Small change could make a huge difference to mental health care access

Health Industry Hub | November 4, 2019 |

A small regulatory change to make it compulsory for private hospital day and community based mental health programs to be available under private health insurance could address a key issue from the recent Productivity Commission report – access to care.

Commenting on the draft report Australian Private Hospitals Association (APHA) Acting CEO Lucy Cheetham said the Commission had identified an issue that has long been a barrier to private hospitals providing broader models of care.

The Commission called for: The Australian, State and Territory Governments should reconfigure the mental health system to give all Australians access to mental healthcare, at a level of care that most suits their treatment needs (in line with the stepped care model), and that is timely and culturally appropriate.

“The Commission is exactly right to point to the ‘missing middle’ in mental health services. People with severe mental health conditions need a range of well-coordinated supports and help prevent them from deteriorating to the point where they need acute hospital care. They also need coordinated, multidisciplinary care to support them after discharge from hospital,” she said.

“Thankfully, this could reasonably easily be addressed, at least in part, by making a small regulatory change and extending the default minimum benefit private health insurers must pay on overnight care to day and community out-reach programs as well.

“While the default benefit for overnight care is still very low, it is mandatory for all private health insurance policies and does mean that in a time of crisis patients can go to their hospital of choice.

“However, it does not apply to day programs or hospital out-reach programs and is a barrier to innovative programs being established in the private hospital sector. Our private mental health hospitals are in the perfect position to provide this comprehensive care model with significant expertise built in the treatment of high prevalence disorders over decades, their existing relationship with the patient’s treating psychiatrist as well as their established and trusted therapeutic relationships with patients, their carers and their family,” she said.

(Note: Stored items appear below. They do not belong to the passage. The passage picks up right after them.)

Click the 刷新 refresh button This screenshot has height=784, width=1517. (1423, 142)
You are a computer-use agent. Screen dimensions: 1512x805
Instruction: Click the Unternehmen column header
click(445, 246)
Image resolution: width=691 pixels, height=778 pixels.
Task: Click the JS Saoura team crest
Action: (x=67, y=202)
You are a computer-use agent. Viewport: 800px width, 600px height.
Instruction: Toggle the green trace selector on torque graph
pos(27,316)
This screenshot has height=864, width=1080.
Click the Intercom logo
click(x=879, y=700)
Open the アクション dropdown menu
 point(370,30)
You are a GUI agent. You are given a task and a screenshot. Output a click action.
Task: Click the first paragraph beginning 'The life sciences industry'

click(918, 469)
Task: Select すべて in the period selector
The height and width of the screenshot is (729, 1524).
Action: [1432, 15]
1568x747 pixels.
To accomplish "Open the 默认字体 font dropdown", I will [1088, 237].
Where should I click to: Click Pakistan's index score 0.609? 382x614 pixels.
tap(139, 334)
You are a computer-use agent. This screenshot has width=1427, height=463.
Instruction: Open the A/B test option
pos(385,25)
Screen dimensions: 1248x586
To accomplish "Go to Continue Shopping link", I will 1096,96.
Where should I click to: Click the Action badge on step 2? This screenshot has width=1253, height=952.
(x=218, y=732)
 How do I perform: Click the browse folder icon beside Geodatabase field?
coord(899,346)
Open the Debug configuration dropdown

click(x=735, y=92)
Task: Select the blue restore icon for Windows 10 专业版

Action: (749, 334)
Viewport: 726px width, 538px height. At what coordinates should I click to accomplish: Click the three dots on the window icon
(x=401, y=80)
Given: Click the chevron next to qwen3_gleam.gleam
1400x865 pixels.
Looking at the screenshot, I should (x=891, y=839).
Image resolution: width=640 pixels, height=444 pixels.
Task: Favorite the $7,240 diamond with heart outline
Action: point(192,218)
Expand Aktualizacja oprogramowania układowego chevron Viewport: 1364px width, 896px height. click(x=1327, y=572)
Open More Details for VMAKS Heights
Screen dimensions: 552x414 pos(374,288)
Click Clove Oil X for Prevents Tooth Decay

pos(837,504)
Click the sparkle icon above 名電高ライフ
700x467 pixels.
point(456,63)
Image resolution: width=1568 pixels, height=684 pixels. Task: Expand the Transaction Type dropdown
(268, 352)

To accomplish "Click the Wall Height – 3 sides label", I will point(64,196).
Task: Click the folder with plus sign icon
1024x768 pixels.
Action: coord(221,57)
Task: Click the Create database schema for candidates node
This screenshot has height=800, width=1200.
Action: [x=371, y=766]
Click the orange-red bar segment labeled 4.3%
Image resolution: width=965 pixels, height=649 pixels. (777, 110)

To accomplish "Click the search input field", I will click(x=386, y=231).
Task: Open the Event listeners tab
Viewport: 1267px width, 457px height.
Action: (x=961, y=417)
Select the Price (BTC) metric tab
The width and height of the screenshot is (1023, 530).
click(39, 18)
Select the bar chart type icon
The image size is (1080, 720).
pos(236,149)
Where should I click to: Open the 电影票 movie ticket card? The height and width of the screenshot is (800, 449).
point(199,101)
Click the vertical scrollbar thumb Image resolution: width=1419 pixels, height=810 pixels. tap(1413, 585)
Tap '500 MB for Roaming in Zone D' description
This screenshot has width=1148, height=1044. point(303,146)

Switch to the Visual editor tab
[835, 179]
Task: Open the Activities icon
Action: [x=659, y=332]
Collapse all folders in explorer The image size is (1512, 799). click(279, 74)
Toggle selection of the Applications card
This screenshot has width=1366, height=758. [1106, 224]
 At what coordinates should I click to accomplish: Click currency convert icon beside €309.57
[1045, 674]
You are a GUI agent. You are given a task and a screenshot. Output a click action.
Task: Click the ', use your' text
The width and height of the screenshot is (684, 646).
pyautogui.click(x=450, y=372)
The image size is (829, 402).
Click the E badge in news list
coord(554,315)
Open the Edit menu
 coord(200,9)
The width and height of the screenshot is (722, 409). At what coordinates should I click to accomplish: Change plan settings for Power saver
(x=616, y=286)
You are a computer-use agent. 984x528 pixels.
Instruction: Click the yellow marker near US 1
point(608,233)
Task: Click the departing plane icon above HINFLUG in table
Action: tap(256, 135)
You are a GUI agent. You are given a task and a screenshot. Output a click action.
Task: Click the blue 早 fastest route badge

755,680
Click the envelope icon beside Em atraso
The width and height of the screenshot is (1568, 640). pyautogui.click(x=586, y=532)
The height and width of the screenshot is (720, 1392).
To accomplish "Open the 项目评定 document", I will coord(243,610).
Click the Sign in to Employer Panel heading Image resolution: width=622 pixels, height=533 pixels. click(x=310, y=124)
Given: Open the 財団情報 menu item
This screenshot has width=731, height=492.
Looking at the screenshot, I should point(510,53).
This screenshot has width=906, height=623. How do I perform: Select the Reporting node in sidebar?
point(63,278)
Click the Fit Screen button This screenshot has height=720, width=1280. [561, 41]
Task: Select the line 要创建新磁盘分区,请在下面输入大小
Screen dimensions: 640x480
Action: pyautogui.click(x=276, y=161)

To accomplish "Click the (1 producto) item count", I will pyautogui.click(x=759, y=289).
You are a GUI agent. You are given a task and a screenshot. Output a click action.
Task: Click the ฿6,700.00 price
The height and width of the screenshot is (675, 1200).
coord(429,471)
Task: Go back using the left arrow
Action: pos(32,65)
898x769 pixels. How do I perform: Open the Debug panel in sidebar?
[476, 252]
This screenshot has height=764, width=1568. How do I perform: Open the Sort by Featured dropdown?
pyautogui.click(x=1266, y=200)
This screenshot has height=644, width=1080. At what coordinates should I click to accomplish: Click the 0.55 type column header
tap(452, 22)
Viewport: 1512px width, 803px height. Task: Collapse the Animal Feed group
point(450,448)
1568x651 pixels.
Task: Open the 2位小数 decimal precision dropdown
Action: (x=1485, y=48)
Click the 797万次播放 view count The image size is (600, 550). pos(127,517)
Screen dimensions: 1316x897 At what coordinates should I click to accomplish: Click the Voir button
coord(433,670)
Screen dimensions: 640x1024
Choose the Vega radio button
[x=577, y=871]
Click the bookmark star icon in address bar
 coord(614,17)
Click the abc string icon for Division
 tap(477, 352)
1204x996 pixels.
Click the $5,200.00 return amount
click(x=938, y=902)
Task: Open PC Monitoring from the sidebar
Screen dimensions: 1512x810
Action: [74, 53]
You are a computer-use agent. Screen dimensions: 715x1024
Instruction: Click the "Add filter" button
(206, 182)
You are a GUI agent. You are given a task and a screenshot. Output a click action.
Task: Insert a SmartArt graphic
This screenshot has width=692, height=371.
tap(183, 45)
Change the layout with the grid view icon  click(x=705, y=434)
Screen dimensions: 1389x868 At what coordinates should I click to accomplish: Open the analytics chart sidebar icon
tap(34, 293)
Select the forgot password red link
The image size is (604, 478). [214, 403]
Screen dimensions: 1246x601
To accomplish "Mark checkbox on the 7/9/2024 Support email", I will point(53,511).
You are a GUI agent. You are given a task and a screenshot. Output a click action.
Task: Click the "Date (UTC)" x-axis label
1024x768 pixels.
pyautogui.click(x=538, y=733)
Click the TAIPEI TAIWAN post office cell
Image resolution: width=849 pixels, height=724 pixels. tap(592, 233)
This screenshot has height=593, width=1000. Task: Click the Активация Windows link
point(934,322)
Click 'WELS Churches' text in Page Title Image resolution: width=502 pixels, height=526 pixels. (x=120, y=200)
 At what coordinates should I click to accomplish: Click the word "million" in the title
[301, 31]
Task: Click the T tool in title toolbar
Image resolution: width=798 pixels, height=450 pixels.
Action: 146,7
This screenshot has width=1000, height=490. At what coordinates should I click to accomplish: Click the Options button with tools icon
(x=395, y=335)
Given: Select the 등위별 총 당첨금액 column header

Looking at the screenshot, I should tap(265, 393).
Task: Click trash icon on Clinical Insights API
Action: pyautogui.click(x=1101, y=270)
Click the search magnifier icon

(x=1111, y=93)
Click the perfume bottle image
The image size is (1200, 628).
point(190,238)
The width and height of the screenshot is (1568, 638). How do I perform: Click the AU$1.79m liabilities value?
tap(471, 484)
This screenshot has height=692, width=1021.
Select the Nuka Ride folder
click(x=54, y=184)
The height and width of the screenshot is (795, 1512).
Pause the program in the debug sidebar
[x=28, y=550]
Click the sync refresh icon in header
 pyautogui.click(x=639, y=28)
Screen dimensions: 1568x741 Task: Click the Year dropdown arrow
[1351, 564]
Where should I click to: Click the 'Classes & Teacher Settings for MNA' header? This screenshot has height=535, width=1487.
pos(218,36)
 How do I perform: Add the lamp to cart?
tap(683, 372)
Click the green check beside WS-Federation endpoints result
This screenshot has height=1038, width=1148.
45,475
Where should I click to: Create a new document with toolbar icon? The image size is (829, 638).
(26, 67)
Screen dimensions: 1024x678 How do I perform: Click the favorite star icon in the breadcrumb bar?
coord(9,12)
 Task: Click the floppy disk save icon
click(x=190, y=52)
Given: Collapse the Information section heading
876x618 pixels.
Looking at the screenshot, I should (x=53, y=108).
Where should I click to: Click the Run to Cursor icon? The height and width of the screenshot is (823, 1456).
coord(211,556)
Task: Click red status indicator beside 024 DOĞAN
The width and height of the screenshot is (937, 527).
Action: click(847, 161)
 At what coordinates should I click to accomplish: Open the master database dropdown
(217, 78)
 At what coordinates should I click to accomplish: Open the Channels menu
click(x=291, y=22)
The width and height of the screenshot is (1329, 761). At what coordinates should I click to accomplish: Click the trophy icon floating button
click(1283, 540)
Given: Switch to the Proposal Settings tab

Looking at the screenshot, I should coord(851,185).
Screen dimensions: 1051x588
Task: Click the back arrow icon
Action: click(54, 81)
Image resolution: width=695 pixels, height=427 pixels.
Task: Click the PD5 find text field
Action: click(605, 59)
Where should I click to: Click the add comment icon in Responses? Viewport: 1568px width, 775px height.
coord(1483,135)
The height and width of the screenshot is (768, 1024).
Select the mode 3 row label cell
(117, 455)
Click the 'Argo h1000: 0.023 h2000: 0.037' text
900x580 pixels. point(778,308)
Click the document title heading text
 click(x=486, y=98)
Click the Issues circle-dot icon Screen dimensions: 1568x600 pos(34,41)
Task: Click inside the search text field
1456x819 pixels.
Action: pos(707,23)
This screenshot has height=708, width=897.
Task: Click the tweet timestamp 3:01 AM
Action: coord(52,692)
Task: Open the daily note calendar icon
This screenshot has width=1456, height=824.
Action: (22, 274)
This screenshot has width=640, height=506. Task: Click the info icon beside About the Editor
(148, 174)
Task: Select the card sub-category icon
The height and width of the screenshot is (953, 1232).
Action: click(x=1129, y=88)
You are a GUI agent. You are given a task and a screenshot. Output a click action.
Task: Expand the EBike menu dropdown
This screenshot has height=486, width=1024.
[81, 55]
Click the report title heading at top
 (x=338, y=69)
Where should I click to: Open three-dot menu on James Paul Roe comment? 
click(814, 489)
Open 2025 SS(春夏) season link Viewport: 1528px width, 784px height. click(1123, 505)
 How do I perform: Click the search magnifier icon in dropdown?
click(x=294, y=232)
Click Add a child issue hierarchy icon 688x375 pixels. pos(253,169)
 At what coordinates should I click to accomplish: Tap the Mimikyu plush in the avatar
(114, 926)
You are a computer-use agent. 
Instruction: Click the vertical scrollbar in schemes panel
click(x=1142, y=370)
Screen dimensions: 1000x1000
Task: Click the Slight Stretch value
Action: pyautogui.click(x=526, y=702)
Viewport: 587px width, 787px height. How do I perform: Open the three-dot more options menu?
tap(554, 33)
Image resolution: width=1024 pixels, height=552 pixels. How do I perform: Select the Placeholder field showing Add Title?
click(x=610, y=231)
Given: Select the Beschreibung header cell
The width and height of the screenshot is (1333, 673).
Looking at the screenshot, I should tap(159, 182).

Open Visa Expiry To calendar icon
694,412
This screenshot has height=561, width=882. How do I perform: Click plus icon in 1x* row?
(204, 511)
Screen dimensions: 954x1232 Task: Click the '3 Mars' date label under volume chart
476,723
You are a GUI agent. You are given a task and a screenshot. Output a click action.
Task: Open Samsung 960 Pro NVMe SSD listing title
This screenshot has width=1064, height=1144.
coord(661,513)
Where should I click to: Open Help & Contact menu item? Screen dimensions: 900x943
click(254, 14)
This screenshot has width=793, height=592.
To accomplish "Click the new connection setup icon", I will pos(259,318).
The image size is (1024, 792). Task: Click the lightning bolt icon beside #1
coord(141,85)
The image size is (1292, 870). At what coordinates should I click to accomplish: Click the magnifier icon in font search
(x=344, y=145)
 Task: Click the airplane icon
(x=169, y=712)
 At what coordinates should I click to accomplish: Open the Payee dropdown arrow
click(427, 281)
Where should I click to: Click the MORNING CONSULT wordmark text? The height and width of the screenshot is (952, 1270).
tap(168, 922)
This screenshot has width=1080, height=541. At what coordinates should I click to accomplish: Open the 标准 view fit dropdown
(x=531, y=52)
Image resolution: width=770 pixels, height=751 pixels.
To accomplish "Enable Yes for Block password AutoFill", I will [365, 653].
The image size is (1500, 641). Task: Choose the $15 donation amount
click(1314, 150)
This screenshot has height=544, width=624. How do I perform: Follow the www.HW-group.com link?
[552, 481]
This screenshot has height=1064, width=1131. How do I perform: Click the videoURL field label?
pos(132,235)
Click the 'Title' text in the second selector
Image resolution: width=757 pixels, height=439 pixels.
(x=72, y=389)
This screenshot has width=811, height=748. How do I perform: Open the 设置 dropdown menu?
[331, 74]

Ms Cheetham said a program like Toowong Private Hospital’s award winning Mobile Recovery Support Service is only available to Bupa members, but if a default benefit existed the hospital could offer it to all patients who need it.

“This is real patient-centred care, where the kind of services you can access are not dictated by the private health insurance fund you belong to. If your insurer has not contracted with a private hospital to offer day services, you cannot access it. No contract means no cover, even if you have top level Gold policy,” she said.

She said APHA also welcomes calls by the Productivity Commission to increase the number of training places for psychiatrists including positions in the private sector.